Reproduce exactly the lines from the one containing "Click the pencil" through the last line of the data, both ends included.

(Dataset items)
Start of Block

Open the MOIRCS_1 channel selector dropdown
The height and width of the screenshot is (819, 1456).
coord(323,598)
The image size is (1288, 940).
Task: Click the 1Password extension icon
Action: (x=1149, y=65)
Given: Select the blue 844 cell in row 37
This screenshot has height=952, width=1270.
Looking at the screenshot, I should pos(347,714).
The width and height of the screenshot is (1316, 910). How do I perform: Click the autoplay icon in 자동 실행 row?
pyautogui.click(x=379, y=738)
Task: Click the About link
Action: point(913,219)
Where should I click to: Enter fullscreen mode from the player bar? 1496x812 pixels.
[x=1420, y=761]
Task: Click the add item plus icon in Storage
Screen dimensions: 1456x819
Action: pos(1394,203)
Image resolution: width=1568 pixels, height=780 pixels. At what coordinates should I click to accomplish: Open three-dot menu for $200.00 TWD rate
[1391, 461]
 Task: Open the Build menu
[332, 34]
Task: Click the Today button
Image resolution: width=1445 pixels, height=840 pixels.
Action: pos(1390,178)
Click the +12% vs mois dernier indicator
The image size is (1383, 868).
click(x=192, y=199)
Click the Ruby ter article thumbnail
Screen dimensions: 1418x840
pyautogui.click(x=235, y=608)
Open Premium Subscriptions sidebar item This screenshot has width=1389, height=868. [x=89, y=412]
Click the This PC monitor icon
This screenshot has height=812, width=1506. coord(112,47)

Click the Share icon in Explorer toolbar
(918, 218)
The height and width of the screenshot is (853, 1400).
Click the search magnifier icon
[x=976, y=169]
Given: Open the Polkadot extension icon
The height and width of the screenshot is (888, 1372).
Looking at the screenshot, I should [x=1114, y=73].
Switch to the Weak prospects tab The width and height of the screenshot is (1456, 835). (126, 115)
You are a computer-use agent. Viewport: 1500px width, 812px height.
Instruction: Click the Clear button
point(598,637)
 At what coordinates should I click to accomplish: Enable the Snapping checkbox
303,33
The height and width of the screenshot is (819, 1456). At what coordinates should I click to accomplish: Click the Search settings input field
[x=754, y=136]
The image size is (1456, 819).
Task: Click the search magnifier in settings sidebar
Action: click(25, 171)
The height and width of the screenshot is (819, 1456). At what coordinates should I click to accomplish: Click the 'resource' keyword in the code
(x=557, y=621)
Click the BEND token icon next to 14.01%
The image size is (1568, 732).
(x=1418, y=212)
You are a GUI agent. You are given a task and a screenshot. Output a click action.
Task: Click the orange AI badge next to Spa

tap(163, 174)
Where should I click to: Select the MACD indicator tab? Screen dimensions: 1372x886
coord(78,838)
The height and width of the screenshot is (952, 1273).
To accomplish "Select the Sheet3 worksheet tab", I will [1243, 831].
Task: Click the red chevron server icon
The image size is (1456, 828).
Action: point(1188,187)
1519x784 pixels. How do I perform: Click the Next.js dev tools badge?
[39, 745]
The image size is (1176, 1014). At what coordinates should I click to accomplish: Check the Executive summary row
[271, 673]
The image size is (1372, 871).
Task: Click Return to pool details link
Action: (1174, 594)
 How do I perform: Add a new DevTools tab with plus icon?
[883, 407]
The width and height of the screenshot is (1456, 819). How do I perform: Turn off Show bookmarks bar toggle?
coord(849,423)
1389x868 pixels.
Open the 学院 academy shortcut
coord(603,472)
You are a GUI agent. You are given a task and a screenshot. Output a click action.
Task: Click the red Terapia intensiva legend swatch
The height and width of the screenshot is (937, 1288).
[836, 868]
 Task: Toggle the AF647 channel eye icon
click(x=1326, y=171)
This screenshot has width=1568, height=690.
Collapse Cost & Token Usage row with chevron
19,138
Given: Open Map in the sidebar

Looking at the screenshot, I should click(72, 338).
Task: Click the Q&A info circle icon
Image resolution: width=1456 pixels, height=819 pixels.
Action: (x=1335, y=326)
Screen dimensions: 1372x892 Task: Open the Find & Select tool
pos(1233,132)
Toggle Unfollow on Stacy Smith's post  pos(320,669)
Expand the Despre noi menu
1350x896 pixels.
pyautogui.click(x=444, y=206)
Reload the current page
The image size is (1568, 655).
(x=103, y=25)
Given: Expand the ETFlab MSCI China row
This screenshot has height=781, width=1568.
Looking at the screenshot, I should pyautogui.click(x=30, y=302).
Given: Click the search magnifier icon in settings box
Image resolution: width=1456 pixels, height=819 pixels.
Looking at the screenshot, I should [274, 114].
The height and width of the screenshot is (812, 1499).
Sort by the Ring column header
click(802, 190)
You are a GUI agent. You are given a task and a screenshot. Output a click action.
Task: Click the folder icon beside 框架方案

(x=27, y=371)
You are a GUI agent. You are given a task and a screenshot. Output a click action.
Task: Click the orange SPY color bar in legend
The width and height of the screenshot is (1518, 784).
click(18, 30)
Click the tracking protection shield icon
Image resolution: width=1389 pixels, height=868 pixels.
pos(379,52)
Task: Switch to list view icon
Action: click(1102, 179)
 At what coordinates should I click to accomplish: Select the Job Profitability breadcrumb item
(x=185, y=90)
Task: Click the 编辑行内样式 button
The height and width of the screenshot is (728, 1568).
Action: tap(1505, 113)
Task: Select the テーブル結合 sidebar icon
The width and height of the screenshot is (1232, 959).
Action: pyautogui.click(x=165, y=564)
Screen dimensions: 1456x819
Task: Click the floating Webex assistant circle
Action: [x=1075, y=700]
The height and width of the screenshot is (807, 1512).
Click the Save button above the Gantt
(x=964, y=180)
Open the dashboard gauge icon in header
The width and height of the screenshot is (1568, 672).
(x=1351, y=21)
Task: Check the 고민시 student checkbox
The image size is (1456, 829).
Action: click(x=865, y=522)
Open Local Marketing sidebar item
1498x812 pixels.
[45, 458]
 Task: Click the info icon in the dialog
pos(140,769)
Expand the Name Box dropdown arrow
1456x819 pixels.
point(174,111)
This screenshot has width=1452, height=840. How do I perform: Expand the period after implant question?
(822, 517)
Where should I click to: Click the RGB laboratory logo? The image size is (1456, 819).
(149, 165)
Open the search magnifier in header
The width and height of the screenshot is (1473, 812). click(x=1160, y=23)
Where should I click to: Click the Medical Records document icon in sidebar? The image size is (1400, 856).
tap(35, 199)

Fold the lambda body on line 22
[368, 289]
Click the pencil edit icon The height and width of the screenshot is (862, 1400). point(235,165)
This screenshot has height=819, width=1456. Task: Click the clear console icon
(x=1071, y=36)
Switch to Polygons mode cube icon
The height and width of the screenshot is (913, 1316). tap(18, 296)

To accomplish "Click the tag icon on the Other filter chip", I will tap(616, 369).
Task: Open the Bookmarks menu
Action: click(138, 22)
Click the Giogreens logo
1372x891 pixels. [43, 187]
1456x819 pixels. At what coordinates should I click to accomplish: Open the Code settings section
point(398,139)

End of Block

### Response to this task
Click the pencil edit icon The height and width of the screenshot is (862, 1400). point(235,165)
This screenshot has height=819, width=1456. Task: Click the clear console icon
(x=1071, y=36)
Switch to Polygons mode cube icon
The height and width of the screenshot is (913, 1316). tap(18, 296)

To accomplish "Click the tag icon on the Other filter chip", I will tap(616, 369).
Task: Open the Bookmarks menu
Action: click(138, 22)
Click the Giogreens logo
1372x891 pixels. [43, 187]
1456x819 pixels. At what coordinates should I click to accomplish: Open the Code settings section
point(398,139)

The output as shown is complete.